Steve Schmidt, his campaign guru, is a Rove protege; Sarah Palin is just a plain old underinformed wingnut. They've spent their political lives in a Republican Party dominated by "movement conservatives" -- radicals with no real goals other than the amassing of power and the destruction of liberalism and the Democratic Party.

Like revolutionaries in the jungle, movement conservatives are fighting a long war. And I think they're philosophical about losing an election if they can make gains in that long war. Right now, they may actually be making some gains.

Look at how we're talking about taxes. The notion of progressive taxation in America goes back a century or so -- it was championed by Teddy Roosevelt, reportedly John McCain's big political hero. Suddenly, though, adjusting the tax code in ways that would replicate Clinton- or Reagan-era rates is being denounced as "socialism" -- not by back-bench GOP crazies or talk-radio blowhards, but by the Republican presidential nominee and his running mate. This has breathed new life into "socialism" and "socialist" as political smears and given them a new political acceptability. Now the words will be deployed at the highest levels of the GOP if Obama wins and tries to make even the moderate tweaks in the tax code he's promising. That's a legacy of the McCain campaign.

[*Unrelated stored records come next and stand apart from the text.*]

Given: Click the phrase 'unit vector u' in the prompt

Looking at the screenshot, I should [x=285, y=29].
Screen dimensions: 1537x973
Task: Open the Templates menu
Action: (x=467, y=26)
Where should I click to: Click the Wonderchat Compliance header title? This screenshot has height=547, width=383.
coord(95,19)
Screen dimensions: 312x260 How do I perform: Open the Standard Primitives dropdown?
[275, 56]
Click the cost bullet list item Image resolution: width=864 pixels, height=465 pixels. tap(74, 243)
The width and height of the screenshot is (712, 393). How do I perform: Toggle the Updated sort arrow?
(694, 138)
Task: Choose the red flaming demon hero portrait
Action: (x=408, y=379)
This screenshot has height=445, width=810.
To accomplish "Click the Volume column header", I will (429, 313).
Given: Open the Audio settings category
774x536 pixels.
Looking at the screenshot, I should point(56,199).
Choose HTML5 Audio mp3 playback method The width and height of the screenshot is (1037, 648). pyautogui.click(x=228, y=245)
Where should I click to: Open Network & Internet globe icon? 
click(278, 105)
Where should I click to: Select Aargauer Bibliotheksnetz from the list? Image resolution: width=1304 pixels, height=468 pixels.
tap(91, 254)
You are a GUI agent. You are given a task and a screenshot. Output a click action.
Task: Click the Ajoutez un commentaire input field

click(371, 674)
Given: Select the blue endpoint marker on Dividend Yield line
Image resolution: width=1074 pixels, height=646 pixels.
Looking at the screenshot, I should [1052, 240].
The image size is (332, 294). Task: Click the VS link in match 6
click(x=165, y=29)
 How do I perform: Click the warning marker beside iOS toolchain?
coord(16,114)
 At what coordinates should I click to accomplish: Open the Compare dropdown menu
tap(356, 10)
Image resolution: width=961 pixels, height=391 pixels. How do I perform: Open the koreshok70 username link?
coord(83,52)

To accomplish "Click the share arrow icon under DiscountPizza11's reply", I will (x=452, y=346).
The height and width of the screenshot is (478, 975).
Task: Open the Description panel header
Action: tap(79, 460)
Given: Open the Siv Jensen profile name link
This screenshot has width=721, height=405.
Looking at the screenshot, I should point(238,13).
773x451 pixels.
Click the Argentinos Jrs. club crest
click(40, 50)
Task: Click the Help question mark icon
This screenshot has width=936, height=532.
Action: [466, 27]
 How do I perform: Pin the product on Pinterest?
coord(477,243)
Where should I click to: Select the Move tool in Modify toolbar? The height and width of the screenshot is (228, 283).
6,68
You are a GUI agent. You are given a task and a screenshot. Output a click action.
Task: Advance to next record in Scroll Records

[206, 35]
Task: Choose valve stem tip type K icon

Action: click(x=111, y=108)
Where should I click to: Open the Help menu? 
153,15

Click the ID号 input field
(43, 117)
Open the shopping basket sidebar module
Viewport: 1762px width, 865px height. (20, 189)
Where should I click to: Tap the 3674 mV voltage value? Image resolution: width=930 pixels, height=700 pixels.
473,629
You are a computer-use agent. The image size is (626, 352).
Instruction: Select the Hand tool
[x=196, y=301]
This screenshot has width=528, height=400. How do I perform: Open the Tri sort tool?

More frightening is the talk about "voter fraud." At the Huffington Post, Christina Bellantoni of The Washington Times has posted video of early voters in North Carolina (nearly all of them African-American) who have to walk through a gauntlet of (mostly white) protestors (some yelling "Cheaters!") in order to cast perfectly legal votes. It's now mainstream to suggest that every Democratic victory at the polls may be the result of voter fraud, or that every black voter in America is illegally registered unless proven legal. That's another legacy of this campaign.

So the election may be a battle the GOP loses. But in the long war, ground may have been gained.